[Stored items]

:::

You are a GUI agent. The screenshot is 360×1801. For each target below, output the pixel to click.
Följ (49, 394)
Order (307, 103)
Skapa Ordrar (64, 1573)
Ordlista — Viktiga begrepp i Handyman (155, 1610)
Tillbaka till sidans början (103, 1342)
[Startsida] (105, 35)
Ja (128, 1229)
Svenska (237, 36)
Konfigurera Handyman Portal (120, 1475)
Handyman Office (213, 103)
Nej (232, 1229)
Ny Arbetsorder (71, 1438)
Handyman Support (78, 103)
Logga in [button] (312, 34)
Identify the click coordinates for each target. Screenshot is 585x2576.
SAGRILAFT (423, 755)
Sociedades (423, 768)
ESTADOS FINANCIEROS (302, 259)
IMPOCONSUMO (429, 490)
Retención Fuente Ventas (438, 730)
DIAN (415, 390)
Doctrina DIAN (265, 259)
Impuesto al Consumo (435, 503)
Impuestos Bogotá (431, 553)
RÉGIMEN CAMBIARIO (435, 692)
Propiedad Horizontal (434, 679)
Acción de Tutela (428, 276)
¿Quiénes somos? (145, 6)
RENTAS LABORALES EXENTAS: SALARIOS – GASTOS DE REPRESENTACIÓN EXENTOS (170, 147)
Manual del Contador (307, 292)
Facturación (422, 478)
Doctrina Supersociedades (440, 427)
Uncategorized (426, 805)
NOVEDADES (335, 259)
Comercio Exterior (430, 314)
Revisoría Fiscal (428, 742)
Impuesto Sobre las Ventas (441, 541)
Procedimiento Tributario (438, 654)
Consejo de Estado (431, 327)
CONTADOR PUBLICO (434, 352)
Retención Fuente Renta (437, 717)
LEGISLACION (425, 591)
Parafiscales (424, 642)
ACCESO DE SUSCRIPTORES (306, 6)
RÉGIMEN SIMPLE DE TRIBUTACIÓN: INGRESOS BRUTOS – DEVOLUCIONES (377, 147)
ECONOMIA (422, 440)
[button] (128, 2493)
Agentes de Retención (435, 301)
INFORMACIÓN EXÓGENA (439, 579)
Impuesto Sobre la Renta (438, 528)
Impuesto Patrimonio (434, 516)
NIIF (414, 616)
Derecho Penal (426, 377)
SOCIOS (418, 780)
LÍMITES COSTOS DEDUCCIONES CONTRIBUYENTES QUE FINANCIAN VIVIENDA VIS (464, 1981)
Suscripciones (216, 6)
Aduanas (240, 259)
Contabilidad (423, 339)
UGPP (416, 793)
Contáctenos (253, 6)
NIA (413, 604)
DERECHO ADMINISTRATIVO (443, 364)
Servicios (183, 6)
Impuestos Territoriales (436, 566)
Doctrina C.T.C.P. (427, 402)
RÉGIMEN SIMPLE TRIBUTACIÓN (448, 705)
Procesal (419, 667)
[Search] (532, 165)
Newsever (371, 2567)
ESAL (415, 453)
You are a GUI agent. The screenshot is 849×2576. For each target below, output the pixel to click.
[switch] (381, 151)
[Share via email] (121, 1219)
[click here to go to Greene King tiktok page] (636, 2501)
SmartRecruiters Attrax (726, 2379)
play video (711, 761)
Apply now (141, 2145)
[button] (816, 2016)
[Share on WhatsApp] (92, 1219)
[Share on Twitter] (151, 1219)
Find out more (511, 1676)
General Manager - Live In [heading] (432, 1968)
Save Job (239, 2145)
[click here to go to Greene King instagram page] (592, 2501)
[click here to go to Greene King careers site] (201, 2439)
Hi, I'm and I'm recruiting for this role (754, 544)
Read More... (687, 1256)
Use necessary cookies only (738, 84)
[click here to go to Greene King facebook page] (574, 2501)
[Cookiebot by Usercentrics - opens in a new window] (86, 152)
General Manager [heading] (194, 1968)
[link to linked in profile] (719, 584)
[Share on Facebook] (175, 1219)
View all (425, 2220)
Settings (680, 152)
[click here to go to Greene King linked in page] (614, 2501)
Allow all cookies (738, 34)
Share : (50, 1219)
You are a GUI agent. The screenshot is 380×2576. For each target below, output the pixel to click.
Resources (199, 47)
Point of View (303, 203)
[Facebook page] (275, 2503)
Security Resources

:::

■ **ACTIVITY**
Having read the entries above, set each one down again exactly.

■ **ANSWER AREA**
You are a GUI agent. The screenshot is 360×1801. For each target below, output the pixel to click.
Följ (49, 394)
Order (307, 103)
Skapa Ordrar (64, 1573)
Ordlista — Viktiga begrepp i Handyman (155, 1610)
Tillbaka till sidans början (103, 1342)
[Startsida] (105, 35)
Ja (128, 1229)
Svenska (237, 36)
Konfigurera Handyman Portal (120, 1475)
Handyman Office (213, 103)
Nej (232, 1229)
Ny Arbetsorder (71, 1438)
Handyman Support (78, 103)
Logga in [button] (312, 34)
Identify the click coordinates for each target. Screenshot is 585x2576.
SAGRILAFT (423, 755)
Sociedades (423, 768)
ESTADOS FINANCIEROS (302, 259)
IMPOCONSUMO (429, 490)
Retención Fuente Ventas (438, 730)
DIAN (415, 390)
Doctrina DIAN (265, 259)
Impuesto al Consumo (435, 503)
Impuestos Bogotá (431, 553)
RÉGIMEN CAMBIARIO (435, 692)
Propiedad Horizontal (434, 679)
Acción de Tutela (428, 276)
¿Quiénes somos? (145, 6)
RENTAS LABORALES EXENTAS: SALARIOS – GASTOS DE REPRESENTACIÓN EXENTOS (170, 147)
Manual del Contador (307, 292)
Facturación (422, 478)
Doctrina Supersociedades (440, 427)
Uncategorized (426, 805)
NOVEDADES (335, 259)
Comercio Exterior (430, 314)
Revisoría Fiscal (428, 742)
Impuesto Sobre las Ventas (441, 541)
Procedimiento Tributario (438, 654)
Consejo de Estado (431, 327)
CONTADOR PUBLICO (434, 352)
Retención Fuente Renta (437, 717)
LEGISLACION (425, 591)
Parafiscales (424, 642)
ACCESO DE SUSCRIPTORES (306, 6)
RÉGIMEN SIMPLE DE TRIBUTACIÓN: INGRESOS BRUTOS – DEVOLUCIONES (377, 147)
ECONOMIA (422, 440)
[button] (128, 2493)
Agentes de Retención (435, 301)
INFORMACIÓN EXÓGENA (439, 579)
Impuesto Sobre la Renta (438, 528)
Impuesto Patrimonio (434, 516)
NIIF (414, 616)
Derecho Penal (426, 377)
SOCIOS (418, 780)
LÍMITES COSTOS DEDUCCIONES CONTRIBUYENTES QUE FINANCIAN VIVIENDA VIS (464, 1981)
Suscripciones (216, 6)
Aduanas (240, 259)
Contabilidad (423, 339)
UGPP (416, 793)
Contáctenos (253, 6)
NIA (413, 604)
DERECHO ADMINISTRATIVO (443, 364)
Servicios (183, 6)
Impuestos Territoriales (436, 566)
Doctrina C.T.C.P. (427, 402)
RÉGIMEN SIMPLE TRIBUTACIÓN (448, 705)
Procesal (419, 667)
[Search] (532, 165)
Newsever (371, 2567)
ESAL (415, 453)
You are a GUI agent. The screenshot is 849×2576. For each target below, output the pixel to click.
[switch] (381, 151)
[Share via email] (121, 1219)
[click here to go to Greene King tiktok page] (636, 2501)
SmartRecruiters Attrax (726, 2379)
play video (711, 761)
Apply now (141, 2145)
[button] (816, 2016)
[Share on WhatsApp] (92, 1219)
[Share on Twitter] (151, 1219)
Find out more (511, 1676)
General Manager - Live In [heading] (432, 1968)
Save Job (239, 2145)
[click here to go to Greene King instagram page] (592, 2501)
[click here to go to Greene King careers site] (201, 2439)
Hi, I'm and I'm recruiting for this role (754, 544)
Read More... (687, 1256)
Use necessary cookies only (738, 84)
[click here to go to Greene King facebook page] (574, 2501)
[Cookiebot by Usercentrics - opens in a new window] (86, 152)
General Manager [heading] (194, 1968)
[link to linked in profile] (719, 584)
[Share on Facebook] (175, 1219)
View all (425, 2220)
Settings (680, 152)
[click here to go to Greene King linked in page] (614, 2501)
Allow all cookies (738, 34)
Share : (50, 1219)
You are a GUI agent. The screenshot is 380×2576. For each target below, output the pixel to click.
Resources (199, 47)
Point of View (303, 203)
[Facebook page] (275, 2503)
Security Resources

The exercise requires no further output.